- DIRECTIONS
Each line that includes the word "Repair" should be copied from the records.

Stored items

+-------+

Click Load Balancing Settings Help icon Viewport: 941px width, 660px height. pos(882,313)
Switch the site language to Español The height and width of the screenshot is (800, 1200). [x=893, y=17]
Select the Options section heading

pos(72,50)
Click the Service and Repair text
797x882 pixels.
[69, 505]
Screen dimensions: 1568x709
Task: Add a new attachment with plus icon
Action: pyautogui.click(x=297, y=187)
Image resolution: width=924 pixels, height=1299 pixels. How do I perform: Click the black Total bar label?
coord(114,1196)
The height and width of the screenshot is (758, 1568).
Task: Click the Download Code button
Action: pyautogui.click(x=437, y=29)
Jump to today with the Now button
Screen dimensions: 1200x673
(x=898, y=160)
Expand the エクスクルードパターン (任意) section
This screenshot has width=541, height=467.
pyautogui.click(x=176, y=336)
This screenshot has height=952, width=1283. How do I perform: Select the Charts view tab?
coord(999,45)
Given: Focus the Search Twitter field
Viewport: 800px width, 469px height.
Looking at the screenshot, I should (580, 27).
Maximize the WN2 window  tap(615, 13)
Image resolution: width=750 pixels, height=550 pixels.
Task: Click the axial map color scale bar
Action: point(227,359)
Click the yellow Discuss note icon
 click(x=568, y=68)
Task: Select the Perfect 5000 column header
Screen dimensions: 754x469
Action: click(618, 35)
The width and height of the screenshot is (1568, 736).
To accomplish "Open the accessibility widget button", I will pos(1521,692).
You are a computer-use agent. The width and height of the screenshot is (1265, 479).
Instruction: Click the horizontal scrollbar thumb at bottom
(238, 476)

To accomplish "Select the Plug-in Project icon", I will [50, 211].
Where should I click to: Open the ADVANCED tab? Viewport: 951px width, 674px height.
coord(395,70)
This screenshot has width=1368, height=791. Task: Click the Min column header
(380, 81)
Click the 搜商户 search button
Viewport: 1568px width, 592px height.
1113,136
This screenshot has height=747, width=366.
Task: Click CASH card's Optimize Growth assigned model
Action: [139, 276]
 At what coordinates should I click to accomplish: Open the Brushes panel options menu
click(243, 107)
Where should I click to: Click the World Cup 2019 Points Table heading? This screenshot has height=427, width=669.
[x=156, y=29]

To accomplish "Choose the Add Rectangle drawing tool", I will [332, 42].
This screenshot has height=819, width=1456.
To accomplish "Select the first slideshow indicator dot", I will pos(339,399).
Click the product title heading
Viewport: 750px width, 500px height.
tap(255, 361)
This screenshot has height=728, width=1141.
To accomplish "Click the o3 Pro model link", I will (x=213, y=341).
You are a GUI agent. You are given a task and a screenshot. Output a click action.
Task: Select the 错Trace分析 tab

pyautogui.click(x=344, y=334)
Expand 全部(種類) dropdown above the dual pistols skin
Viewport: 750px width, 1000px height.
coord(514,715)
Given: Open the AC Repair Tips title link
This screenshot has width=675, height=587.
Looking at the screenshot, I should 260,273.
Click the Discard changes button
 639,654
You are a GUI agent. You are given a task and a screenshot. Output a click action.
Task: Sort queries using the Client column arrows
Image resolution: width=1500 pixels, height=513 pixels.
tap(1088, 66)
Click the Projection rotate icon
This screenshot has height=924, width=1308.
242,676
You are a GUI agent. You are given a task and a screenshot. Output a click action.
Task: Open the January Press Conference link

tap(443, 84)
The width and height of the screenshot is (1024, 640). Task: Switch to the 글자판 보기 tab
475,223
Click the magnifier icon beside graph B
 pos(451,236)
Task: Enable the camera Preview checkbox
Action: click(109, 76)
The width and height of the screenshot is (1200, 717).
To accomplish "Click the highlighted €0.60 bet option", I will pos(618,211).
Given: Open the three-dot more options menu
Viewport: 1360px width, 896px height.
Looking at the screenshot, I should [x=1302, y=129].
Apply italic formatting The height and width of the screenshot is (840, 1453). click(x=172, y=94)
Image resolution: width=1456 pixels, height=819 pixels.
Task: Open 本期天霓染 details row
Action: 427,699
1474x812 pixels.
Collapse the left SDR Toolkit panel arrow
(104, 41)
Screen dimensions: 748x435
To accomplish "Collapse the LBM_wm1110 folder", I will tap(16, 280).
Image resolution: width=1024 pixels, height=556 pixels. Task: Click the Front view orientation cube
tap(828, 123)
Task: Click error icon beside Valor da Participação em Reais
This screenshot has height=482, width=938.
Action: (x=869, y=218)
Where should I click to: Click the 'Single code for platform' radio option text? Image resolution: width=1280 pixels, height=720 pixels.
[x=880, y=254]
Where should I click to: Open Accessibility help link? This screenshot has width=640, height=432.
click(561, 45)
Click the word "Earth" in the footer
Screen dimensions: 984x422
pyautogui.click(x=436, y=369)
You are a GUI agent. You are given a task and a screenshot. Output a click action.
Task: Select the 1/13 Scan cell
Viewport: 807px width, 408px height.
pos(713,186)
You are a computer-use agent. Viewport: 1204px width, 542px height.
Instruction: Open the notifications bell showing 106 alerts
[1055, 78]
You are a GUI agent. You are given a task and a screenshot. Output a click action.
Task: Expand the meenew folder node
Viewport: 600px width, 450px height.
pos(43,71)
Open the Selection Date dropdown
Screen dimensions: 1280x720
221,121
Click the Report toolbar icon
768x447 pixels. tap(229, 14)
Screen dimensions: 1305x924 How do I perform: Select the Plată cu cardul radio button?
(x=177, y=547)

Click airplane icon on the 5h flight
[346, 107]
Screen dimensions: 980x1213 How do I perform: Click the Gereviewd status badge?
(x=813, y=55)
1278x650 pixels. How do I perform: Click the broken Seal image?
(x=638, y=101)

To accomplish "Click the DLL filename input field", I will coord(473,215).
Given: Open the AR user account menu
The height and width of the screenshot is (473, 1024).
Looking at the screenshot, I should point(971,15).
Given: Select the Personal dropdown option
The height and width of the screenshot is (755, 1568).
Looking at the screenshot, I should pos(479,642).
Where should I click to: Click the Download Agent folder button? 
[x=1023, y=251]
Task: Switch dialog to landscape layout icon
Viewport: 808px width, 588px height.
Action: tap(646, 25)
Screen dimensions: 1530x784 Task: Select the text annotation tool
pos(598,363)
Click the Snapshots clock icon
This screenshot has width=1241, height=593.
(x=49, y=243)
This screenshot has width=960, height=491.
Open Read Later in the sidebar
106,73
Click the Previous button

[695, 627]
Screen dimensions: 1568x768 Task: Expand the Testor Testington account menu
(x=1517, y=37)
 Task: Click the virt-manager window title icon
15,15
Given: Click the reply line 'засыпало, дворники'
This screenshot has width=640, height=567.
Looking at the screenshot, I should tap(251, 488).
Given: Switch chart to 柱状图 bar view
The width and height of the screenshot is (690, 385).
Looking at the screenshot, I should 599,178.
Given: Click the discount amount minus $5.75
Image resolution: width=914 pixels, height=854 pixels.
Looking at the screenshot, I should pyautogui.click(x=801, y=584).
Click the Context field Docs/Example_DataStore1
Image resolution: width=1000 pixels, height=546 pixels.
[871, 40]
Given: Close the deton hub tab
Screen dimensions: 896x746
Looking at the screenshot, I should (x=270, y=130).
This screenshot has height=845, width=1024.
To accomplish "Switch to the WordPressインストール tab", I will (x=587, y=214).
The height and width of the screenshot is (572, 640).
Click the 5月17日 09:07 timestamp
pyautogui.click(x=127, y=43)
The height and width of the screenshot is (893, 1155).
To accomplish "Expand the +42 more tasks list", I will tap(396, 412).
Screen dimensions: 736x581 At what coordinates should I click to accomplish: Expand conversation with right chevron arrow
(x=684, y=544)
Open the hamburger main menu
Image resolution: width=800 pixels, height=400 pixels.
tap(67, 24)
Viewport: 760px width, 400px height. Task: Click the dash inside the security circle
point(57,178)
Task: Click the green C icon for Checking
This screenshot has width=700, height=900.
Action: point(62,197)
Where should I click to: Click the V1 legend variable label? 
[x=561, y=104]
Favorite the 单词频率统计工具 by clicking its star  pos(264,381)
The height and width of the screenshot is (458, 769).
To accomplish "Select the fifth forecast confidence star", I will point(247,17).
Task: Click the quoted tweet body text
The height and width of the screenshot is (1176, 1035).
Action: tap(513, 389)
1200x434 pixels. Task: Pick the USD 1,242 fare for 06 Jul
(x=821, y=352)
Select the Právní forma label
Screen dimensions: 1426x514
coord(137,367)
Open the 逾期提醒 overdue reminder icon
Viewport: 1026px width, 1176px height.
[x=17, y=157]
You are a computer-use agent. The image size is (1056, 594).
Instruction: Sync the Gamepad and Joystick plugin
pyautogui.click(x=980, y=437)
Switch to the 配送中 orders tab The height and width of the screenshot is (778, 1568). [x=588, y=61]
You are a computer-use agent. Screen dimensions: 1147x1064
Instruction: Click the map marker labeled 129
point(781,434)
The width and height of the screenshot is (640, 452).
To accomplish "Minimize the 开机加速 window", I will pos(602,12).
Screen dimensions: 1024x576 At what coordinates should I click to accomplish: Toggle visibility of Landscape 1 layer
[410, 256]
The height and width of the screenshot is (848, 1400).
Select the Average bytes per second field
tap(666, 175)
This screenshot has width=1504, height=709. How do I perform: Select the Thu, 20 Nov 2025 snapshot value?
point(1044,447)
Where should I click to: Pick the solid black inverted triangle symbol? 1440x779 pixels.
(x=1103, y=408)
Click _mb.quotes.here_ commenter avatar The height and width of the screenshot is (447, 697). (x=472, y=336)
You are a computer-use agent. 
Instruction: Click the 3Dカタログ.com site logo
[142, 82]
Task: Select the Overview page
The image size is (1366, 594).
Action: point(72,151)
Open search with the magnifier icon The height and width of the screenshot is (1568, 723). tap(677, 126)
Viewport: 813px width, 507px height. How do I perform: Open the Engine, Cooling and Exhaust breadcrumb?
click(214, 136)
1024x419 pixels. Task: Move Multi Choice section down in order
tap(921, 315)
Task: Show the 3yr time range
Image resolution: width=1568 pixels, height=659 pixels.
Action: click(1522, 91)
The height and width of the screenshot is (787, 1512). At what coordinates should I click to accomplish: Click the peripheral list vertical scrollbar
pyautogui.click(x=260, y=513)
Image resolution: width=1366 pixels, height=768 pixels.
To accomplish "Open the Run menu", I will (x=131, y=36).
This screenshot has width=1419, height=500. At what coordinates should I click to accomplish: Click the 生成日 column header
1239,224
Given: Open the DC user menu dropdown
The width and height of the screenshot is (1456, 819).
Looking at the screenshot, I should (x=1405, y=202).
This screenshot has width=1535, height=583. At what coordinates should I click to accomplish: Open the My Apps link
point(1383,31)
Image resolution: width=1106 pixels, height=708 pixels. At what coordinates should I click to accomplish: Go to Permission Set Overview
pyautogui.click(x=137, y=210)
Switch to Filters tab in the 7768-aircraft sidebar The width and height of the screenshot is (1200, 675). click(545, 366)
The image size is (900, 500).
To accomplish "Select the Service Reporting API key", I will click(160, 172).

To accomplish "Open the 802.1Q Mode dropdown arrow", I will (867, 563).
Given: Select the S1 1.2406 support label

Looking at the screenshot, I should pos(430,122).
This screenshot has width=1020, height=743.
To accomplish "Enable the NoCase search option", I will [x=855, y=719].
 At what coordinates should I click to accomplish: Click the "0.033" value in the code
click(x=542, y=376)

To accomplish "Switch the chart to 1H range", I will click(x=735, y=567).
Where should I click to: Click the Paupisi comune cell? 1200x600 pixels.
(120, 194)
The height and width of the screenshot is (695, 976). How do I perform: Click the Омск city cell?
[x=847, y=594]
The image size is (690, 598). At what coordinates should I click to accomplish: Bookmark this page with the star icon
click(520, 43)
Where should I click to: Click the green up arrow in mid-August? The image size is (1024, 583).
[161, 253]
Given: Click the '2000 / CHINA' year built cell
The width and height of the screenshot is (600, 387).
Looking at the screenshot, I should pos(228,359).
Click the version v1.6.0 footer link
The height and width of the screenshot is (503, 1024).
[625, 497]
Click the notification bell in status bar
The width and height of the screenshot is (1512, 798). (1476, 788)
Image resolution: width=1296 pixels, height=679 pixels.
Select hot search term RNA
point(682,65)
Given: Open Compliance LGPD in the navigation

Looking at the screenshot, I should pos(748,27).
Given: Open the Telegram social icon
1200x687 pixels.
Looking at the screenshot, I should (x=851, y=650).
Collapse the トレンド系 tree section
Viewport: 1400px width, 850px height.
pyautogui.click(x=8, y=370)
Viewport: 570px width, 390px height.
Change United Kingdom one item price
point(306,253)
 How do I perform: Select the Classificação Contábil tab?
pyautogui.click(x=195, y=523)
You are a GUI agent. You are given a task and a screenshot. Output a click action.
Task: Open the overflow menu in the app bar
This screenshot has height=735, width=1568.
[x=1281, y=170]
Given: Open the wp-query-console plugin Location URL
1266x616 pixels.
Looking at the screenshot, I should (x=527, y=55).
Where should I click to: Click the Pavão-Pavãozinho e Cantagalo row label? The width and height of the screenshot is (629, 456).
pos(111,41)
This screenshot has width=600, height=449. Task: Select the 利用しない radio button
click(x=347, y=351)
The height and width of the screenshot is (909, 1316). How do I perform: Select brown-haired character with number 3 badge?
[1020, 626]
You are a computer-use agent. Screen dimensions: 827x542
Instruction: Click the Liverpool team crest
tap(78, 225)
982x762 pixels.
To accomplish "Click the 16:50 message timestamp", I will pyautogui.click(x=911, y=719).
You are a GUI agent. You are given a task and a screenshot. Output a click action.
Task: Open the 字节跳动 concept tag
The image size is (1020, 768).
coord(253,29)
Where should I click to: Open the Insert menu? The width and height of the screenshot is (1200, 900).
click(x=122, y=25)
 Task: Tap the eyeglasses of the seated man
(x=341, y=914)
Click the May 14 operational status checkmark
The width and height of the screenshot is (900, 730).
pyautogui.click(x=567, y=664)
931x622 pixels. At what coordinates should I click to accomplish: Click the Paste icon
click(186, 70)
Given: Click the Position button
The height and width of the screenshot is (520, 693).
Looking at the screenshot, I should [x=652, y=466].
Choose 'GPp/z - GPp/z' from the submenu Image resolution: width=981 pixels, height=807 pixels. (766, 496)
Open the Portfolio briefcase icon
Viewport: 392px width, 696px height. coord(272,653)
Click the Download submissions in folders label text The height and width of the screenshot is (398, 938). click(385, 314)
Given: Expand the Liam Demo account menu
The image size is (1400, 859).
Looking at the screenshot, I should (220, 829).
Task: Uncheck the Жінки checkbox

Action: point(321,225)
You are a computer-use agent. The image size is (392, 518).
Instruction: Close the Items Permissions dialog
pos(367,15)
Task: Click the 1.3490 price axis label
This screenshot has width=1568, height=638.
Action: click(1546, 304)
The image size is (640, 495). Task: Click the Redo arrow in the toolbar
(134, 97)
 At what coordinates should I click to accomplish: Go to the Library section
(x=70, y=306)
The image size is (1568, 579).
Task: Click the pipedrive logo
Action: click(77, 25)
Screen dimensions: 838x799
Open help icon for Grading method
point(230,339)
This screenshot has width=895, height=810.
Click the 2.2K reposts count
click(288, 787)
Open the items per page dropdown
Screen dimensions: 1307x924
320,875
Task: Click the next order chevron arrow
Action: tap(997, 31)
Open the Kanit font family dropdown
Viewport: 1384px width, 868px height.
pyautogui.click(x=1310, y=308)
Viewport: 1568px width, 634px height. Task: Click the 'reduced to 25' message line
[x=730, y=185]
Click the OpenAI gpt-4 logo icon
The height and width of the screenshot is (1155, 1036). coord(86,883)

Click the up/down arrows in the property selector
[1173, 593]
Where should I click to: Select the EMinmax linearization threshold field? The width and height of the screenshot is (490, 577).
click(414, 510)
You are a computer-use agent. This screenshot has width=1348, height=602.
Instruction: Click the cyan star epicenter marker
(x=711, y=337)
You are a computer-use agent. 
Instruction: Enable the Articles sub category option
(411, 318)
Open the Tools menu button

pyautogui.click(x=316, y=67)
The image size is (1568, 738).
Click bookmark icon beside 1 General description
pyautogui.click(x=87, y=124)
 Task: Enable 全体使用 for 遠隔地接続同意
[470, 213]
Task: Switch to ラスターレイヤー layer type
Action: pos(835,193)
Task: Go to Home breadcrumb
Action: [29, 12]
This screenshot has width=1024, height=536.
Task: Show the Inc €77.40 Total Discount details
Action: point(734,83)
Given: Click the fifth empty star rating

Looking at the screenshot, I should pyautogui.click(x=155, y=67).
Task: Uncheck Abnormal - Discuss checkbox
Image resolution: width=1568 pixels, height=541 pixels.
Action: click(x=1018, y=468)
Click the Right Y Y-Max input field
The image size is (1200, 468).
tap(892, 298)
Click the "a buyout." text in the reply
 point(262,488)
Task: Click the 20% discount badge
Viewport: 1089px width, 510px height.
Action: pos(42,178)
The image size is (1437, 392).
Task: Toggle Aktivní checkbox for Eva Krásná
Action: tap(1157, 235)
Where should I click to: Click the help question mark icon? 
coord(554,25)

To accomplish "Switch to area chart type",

+-------+

- RESULT
Click the Service and Repair text
Given: Open the AC Repair Tips title link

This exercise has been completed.